Other tests I had everything else tested as well including my Coronary Risk Ratio. I’m at 2.1 with the average being 4.9 and twice the average is 9.5. Hell yea! I’m not going to die from a fucking heart attack. Screw that shit! Thyroid is 2.27 on the range of .4- 4.0. Hell yea! Those hemoglobin were trucking along at 155 in the 135-170 range. Way to go little guys! Vitamin B12 was 403 of the 150-750 normal range. Thank you RedBull! And Glucose which indicates Diabetes  improved from 4.7 at Christmas 2014 to 4.3 now. The range is under 5.5 for fasting and diabetic is greater than 6.9. Screw you needles! Mr Vitamin D hasn’t been enjoying my tablets and is only 65 which is borderline in the 50-75 range.

Summary Just because your doctor tells you your healthy when your 30 pounds overweight and not on pills doesn’t mean what you do today doesn’t impact what happens to you in 30 years from now.
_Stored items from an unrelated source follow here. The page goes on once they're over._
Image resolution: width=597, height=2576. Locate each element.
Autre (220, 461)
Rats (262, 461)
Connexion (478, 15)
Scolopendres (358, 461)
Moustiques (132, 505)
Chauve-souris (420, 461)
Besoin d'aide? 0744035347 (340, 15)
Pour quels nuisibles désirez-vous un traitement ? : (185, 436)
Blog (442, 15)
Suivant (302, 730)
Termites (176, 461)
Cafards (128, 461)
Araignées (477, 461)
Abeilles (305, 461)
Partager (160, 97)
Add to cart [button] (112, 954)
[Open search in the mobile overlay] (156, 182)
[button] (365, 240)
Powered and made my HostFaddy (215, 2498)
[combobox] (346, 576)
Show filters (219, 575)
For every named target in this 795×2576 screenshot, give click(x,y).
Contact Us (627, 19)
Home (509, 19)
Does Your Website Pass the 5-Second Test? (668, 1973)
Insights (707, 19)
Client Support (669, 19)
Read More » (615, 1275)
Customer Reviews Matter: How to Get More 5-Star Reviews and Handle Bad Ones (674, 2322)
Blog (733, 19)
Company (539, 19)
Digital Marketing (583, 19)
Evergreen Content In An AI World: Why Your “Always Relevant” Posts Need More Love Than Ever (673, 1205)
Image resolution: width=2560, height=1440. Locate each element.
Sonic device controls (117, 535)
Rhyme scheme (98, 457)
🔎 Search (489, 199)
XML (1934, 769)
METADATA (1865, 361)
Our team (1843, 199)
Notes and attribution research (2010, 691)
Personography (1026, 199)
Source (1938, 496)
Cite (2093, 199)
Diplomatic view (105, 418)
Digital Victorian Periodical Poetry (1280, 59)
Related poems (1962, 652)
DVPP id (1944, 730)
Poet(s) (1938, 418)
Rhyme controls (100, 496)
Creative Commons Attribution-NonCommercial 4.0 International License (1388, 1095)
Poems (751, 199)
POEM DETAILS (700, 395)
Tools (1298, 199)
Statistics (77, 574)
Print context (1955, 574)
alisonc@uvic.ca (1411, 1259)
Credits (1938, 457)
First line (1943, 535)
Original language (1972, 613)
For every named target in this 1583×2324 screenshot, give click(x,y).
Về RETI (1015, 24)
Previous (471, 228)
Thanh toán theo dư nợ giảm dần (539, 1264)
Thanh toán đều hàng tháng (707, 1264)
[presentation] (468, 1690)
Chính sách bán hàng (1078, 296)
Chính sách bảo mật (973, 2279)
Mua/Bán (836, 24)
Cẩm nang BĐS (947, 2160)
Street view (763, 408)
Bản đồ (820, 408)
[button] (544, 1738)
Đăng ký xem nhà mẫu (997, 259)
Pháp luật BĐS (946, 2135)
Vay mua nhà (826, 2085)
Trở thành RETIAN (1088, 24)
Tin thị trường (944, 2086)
Obesity is tied to most of the Western chronic diseases. I don’t want that shit so I’m focusing on myself now, when it really matters. Tomorrow is too late. Actively paying attention to my health has had a direct influence on me and my wife’s lives. It has lead us to both qualifying for Kona together in the same year and enables us to do absolutely everything we want to do. As we enter this season with the focus of removing processed sugar from our diet from cokes, energy drinks, chocolate, and “healthy foods” like pasta sauce and BBQ sauce, we look forward to continuing on our path of Ironman and living the rest of our lives as healthy as we can be and removing some extra pounds of fat!

Happy Training!

2 responses to “Ironman Nutrition: Status of my Health

  1. Great post mate. I think a vegetarian / vegan based diet is a great choice. Something I’m researching and considering at the moment to improve long term health!


    • Cheers! I do believe it is the optimum food diet for longevity and sport. There are some incredible athletes out there fueling on plants (even body builders!)

      I certainly stand by it as it has definitely allowed Fiona and I to perform at our bests. Read The China Study and Thrive to jumpstart. All the best!